Exercise prompt
Every entry must appear in the answer exactly as written.

- - - -

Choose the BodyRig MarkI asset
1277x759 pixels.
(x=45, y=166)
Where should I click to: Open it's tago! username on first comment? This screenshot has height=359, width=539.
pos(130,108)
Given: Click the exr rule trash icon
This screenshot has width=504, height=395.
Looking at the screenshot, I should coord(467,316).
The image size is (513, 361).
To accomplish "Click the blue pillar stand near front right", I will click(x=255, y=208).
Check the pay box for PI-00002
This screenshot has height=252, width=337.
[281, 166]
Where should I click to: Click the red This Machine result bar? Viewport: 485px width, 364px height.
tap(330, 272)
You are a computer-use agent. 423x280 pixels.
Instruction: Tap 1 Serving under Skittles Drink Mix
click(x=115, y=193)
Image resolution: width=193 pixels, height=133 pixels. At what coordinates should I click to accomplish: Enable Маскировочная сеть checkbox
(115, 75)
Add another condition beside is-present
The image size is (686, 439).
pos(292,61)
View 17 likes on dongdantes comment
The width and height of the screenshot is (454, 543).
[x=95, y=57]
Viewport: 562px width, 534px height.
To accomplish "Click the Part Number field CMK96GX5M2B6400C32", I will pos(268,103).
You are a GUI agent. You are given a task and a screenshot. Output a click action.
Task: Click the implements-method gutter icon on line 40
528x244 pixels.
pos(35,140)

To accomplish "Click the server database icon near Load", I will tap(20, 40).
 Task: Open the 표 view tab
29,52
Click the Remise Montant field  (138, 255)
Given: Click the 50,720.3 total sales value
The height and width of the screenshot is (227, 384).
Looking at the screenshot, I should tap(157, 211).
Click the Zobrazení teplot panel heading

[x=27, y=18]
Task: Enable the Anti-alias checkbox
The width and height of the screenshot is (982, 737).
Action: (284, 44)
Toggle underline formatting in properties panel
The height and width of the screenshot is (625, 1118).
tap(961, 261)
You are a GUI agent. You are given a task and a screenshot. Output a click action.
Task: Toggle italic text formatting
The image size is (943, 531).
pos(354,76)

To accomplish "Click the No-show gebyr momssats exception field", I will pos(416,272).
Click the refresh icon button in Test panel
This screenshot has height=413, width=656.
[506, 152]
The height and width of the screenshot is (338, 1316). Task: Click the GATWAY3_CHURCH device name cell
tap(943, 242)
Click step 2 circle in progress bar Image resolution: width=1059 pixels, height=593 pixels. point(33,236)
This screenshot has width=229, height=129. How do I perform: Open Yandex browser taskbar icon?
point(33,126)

- - - -

Task solution
Choose the BodyRig MarkI asset
1277x759 pixels.
(x=45, y=166)
Where should I click to: Open it's tago! username on first comment? This screenshot has height=359, width=539.
pos(130,108)
Given: Click the exr rule trash icon
This screenshot has width=504, height=395.
Looking at the screenshot, I should coord(467,316).
The image size is (513, 361).
To accomplish "Click the blue pillar stand near front right", I will click(x=255, y=208).
Check the pay box for PI-00002
This screenshot has height=252, width=337.
[281, 166]
Where should I click to: Click the red This Machine result bar? Viewport: 485px width, 364px height.
tap(330, 272)
You are a computer-use agent. 423x280 pixels.
Instruction: Tap 1 Serving under Skittles Drink Mix
click(x=115, y=193)
Image resolution: width=193 pixels, height=133 pixels. At what coordinates should I click to accomplish: Enable Маскировочная сеть checkbox
(115, 75)
Add another condition beside is-present
The image size is (686, 439).
pos(292,61)
View 17 likes on dongdantes comment
The width and height of the screenshot is (454, 543).
[x=95, y=57]
Viewport: 562px width, 534px height.
To accomplish "Click the Part Number field CMK96GX5M2B6400C32", I will pos(268,103).
You are a GUI agent. You are given a task and a screenshot. Output a click action.
Task: Click the implements-method gutter icon on line 40
528x244 pixels.
pos(35,140)

To accomplish "Click the server database icon near Load", I will tap(20, 40).
 Task: Open the 표 view tab
29,52
Click the Remise Montant field  (138, 255)
Given: Click the 50,720.3 total sales value
The height and width of the screenshot is (227, 384).
Looking at the screenshot, I should tap(157, 211).
Click the Zobrazení teplot panel heading

[x=27, y=18]
Task: Enable the Anti-alias checkbox
The width and height of the screenshot is (982, 737).
Action: (284, 44)
Toggle underline formatting in properties panel
The height and width of the screenshot is (625, 1118).
tap(961, 261)
You are a GUI agent. You are given a task and a screenshot. Output a click action.
Task: Toggle italic text formatting
The image size is (943, 531).
pos(354,76)

To accomplish "Click the No-show gebyr momssats exception field", I will pos(416,272).
Click the refresh icon button in Test panel
This screenshot has height=413, width=656.
[506, 152]
The height and width of the screenshot is (338, 1316). Task: Click the GATWAY3_CHURCH device name cell
tap(943, 242)
Click step 2 circle in progress bar Image resolution: width=1059 pixels, height=593 pixels. point(33,236)
This screenshot has width=229, height=129. How do I perform: Open Yandex browser taskbar icon?
point(33,126)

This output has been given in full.